**Exercise objective:** Reproduce the records exactly, beginning with their first line and ending with the line that contains "Click the Histórico", and output nothing more.

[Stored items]
━━━
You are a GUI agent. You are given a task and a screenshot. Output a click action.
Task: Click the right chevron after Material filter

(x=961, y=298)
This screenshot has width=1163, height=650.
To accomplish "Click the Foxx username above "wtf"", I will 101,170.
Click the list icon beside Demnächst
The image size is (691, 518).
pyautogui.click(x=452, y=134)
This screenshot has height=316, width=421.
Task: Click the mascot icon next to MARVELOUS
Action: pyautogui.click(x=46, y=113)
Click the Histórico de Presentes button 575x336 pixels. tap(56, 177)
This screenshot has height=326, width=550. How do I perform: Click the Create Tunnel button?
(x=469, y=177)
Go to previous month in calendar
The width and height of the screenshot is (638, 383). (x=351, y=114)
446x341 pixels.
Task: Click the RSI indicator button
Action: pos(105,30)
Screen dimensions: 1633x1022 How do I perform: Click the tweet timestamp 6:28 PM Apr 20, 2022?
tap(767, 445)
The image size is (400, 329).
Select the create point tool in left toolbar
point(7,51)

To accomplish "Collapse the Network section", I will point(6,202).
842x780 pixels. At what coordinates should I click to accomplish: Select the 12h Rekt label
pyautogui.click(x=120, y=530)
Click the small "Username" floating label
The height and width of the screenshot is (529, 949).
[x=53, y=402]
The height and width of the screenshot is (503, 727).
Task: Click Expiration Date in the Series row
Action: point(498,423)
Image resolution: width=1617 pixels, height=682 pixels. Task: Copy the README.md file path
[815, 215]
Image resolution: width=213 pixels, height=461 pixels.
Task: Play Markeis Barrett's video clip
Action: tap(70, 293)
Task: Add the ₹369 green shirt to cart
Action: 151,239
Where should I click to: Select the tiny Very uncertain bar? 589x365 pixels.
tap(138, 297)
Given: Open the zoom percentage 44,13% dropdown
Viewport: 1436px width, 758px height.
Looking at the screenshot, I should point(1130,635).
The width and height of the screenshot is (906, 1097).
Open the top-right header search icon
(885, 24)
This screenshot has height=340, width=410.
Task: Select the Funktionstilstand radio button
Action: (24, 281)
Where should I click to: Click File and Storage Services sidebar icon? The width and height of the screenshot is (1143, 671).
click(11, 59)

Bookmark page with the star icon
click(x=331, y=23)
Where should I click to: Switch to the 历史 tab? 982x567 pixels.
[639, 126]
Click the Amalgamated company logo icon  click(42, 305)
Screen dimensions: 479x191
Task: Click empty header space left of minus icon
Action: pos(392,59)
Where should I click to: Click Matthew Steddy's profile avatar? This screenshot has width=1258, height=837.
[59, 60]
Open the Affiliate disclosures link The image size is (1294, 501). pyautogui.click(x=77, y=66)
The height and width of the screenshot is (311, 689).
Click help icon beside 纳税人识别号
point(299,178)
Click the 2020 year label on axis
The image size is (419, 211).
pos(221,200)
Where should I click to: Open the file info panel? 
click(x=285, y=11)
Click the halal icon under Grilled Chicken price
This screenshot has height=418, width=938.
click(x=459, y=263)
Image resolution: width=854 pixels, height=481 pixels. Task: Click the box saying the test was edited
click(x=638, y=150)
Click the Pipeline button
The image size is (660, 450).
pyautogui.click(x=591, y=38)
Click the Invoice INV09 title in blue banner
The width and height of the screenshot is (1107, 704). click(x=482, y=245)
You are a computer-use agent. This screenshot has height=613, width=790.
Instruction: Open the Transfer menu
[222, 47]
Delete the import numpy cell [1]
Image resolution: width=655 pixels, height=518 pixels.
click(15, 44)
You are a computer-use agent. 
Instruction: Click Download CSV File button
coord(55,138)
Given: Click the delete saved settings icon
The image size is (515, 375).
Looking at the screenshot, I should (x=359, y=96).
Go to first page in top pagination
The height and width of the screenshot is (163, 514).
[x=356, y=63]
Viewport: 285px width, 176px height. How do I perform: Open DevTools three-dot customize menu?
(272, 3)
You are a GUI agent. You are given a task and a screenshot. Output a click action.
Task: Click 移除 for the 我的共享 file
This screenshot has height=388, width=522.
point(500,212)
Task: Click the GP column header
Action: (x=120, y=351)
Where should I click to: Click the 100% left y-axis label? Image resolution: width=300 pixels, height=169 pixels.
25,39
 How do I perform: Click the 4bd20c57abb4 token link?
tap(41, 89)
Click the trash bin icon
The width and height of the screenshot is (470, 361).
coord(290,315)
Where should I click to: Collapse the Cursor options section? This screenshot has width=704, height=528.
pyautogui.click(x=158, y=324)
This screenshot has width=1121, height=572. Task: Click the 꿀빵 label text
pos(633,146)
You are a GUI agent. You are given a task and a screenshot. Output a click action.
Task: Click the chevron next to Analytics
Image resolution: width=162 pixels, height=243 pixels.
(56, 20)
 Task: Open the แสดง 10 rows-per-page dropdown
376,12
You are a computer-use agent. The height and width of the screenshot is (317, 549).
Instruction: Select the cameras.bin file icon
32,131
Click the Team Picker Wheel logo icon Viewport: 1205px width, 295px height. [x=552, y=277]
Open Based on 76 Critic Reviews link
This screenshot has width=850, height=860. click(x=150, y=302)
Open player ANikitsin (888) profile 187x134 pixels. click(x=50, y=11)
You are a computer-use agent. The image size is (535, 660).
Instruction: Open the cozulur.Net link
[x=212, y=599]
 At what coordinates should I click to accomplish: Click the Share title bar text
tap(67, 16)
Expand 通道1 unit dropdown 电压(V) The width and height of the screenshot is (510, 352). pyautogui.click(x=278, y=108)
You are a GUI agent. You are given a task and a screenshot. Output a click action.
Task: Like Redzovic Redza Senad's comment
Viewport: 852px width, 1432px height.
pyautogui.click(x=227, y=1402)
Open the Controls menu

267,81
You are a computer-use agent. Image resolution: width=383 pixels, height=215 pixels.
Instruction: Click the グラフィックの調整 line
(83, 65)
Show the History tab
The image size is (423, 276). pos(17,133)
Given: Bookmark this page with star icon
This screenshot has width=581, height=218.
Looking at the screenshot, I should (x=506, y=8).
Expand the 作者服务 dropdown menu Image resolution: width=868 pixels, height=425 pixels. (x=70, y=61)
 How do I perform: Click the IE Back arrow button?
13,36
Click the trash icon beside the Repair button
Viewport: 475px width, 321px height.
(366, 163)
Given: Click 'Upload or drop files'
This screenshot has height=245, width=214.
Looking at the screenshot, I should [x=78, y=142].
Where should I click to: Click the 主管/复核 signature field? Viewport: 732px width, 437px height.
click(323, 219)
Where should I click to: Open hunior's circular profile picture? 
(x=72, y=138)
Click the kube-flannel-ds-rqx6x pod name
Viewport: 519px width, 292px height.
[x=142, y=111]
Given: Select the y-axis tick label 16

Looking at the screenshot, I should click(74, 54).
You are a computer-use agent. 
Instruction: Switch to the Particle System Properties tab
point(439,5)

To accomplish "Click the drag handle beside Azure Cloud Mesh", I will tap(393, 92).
━━━
**Response below:**
You are a GUI agent. You are given a task and a screenshot. Output a click action.
Task: Click the right chevron after Material filter

(x=961, y=298)
This screenshot has width=1163, height=650.
To accomplish "Click the Foxx username above "wtf"", I will 101,170.
Click the list icon beside Demnächst
The image size is (691, 518).
pyautogui.click(x=452, y=134)
This screenshot has height=316, width=421.
Task: Click the mascot icon next to MARVELOUS
Action: pyautogui.click(x=46, y=113)
Click the Histórico de Presentes button 575x336 pixels. tap(56, 177)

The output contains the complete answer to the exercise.